*Aim*
Can you print the entries starting at the line containing "Tap the tail of the first white bubble" and ending at the line containing "click(626, 44)", leaving the pictures out?

*Data for processing*
:::

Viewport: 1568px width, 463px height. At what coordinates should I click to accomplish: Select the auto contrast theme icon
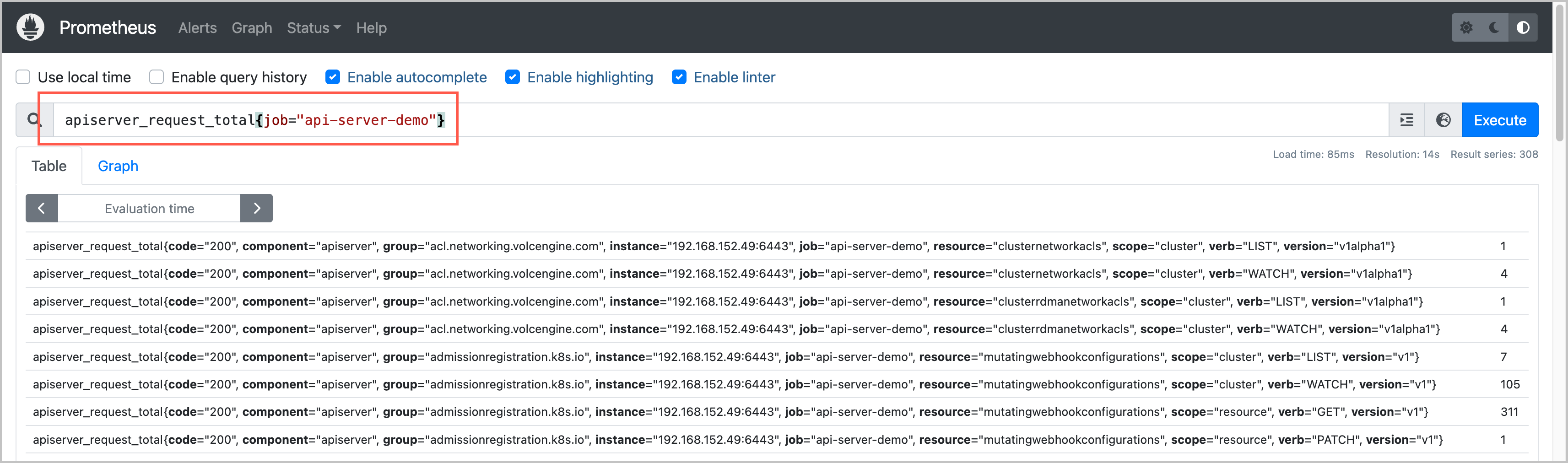click(1523, 27)
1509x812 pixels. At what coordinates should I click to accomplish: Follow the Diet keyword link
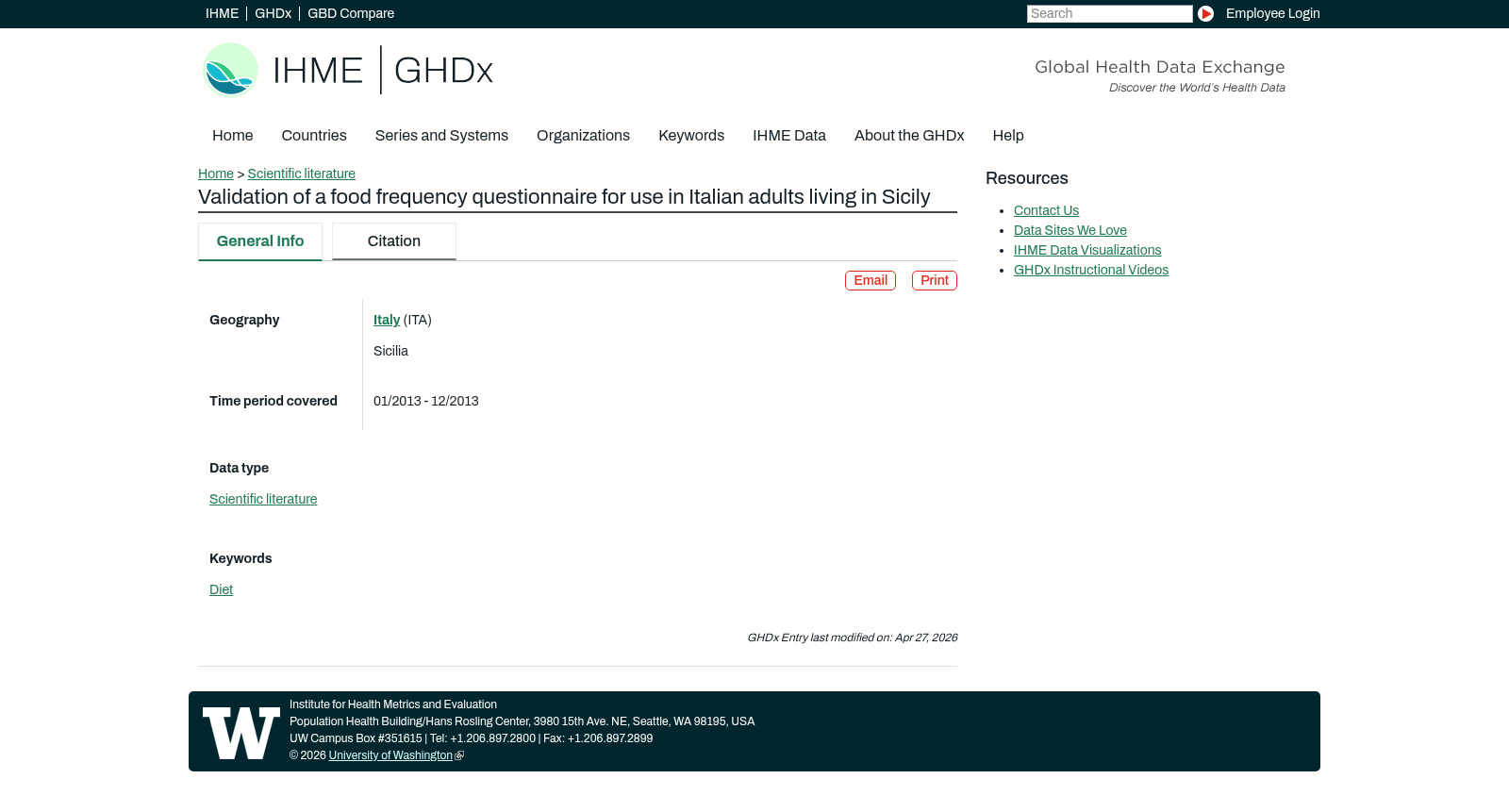221,589
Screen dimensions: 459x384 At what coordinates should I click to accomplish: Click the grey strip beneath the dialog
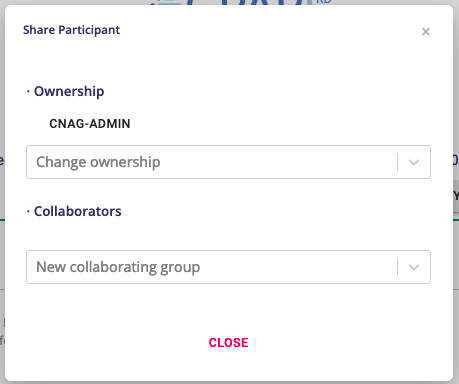[229, 383]
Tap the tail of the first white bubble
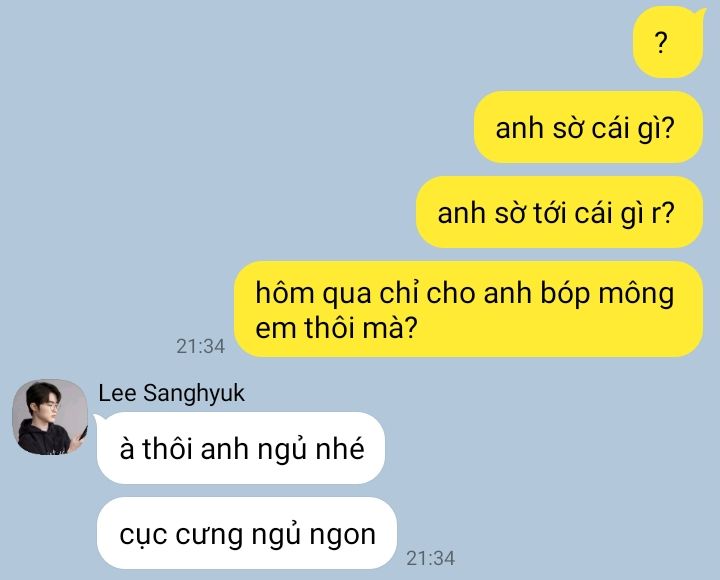Viewport: 720px width, 580px height. tap(98, 419)
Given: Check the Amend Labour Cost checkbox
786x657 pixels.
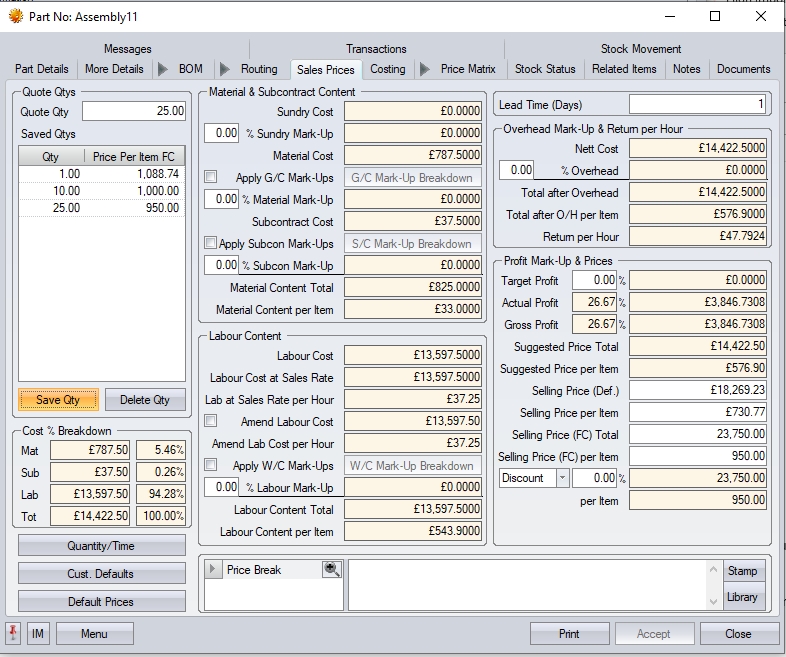Looking at the screenshot, I should (x=211, y=421).
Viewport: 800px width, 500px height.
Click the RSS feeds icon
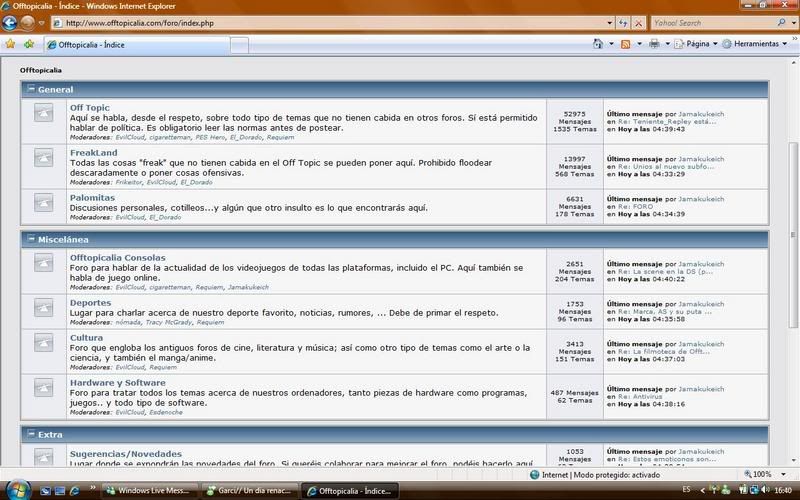click(626, 44)
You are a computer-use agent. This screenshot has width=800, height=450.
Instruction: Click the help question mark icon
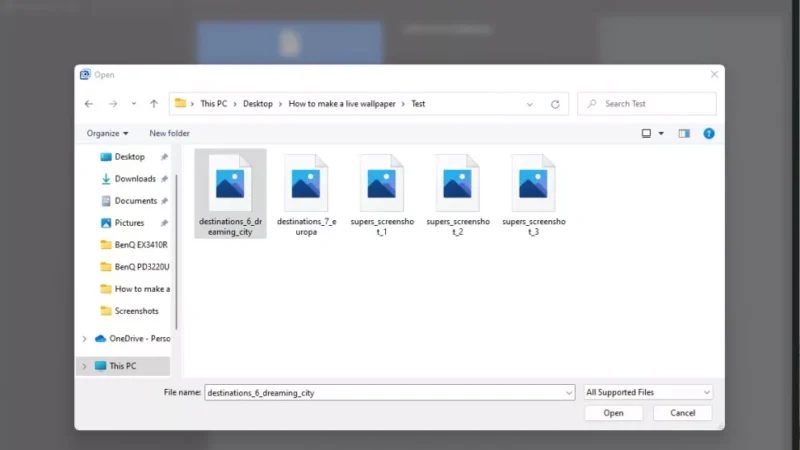pyautogui.click(x=709, y=133)
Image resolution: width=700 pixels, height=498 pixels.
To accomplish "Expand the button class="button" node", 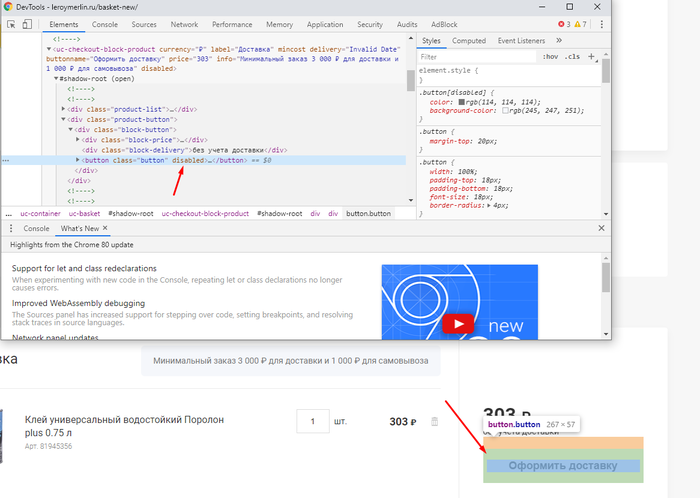I will coord(79,160).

:::

*Completed exercise*
Tap the tail of the first white bubble
Viewport: 720px width, 580px height. tap(98, 419)
Given: Check the Amend Labour Cost checkbox
786x657 pixels.
Looking at the screenshot, I should (x=211, y=421).
Viewport: 800px width, 500px height.
Click the RSS feeds icon
click(626, 44)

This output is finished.